Forum Discussion
CirrusHealth Monitor query - https
MVPLet me get this straight.. you have 2 different F5 instances, and there's one that's configured to forward traffic to VIPs exposed by the second one, correct?
There's 4 different HTTPS pools on different ports, all pointing to a VS on the second unit, which runs them on a single IP with different ports.
You're using the same HTTPS (standard? custom?) monitor on all pools, but two fail and two don't.
First thing that comes to my mind: on the "back end" F5, do all VS/pools forward traffic to the same nodes?
If you're using a custom string, you should also make sure that your monitor points to a resource that exists on all 4 services, ex. if you run "GET /health" then /health page should exists on all 4 services.
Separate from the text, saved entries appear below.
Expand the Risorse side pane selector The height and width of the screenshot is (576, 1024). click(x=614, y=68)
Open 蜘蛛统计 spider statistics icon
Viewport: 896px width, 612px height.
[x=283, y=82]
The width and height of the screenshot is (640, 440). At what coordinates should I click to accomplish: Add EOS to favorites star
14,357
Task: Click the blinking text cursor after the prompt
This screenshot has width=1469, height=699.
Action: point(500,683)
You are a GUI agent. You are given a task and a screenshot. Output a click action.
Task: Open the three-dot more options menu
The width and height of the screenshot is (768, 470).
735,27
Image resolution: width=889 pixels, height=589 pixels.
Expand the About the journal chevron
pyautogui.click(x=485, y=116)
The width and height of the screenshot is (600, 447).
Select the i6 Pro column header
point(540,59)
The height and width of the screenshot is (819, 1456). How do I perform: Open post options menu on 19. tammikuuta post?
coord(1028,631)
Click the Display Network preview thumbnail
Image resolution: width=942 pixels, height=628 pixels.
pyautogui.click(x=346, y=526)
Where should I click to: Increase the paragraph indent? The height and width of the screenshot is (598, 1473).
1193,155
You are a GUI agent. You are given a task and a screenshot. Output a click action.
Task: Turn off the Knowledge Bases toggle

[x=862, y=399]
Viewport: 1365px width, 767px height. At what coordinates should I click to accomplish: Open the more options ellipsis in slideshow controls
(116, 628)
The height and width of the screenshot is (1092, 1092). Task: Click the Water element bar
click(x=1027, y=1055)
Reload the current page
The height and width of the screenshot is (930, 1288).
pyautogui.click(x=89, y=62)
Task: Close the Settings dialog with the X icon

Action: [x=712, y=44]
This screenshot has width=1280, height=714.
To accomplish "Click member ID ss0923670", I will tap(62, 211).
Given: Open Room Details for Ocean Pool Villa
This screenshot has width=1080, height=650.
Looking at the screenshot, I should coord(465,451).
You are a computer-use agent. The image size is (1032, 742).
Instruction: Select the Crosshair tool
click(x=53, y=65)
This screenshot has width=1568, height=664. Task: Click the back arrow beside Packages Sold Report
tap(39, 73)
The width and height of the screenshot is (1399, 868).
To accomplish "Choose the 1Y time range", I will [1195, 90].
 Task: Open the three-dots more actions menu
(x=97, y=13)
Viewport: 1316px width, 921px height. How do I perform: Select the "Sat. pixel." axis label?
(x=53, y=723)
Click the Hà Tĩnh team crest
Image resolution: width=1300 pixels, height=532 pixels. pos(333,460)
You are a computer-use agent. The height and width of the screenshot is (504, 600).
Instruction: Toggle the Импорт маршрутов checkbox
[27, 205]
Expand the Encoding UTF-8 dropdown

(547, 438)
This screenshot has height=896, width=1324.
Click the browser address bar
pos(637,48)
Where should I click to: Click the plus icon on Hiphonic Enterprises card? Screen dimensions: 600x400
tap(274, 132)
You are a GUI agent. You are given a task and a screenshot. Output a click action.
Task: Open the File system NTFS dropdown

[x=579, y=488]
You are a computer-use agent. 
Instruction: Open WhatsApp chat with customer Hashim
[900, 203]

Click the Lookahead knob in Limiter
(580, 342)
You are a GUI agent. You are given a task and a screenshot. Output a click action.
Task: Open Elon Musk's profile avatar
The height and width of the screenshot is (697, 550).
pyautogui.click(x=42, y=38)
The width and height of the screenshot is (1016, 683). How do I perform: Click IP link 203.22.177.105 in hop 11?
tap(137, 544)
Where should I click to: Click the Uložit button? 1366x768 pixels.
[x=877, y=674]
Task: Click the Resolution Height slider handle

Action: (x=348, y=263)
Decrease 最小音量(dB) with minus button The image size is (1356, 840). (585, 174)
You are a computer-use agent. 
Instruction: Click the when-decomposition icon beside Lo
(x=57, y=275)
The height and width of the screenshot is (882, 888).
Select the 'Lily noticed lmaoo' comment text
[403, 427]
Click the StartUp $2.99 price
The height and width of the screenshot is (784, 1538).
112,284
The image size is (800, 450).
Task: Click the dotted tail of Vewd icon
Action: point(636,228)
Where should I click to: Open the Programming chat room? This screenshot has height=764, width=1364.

Also, if back end server are not the same, you should tune the "Host:" header in your monitor, in order for traffic to match.
The easiest way to test your monitor is running a curl command or something similar, via F5 cli :
(echo -e "GET /health HTTP/1.1\r\nHost: www.f5.com\r\nConnection: Close\r\n\r\n";sleep 1) | openssl s_client -connect 10.0.0.10:443
Hope this helps
CA
cmcnicholasAnother observation:
The proxy server we hit requires SNI for inbound traffic coming from our side. We have input the ServerName in the serversslprofile to ensure that the SNI extension is in thr Client Hello. This works.
When we run about 20 tests, about half will work fine because we see the SNI extension in the Client Hello and we hit the API. The other half fail however because there is no SNI extension in the Client Hello and we can't access the API because the server has no idea which certificate to server to us.
When the connection doesn't work we get an error in the logs:
[ssl:error][pid25730:tid 140171399874304]AH02033: No hostname was provided via SNI for a name based virtual host.
Observation:Every time we don't see the SNI extension in the Client Hello, it has come from the Self IP. Every time we do see the SNI extension, it has come from the Float IP.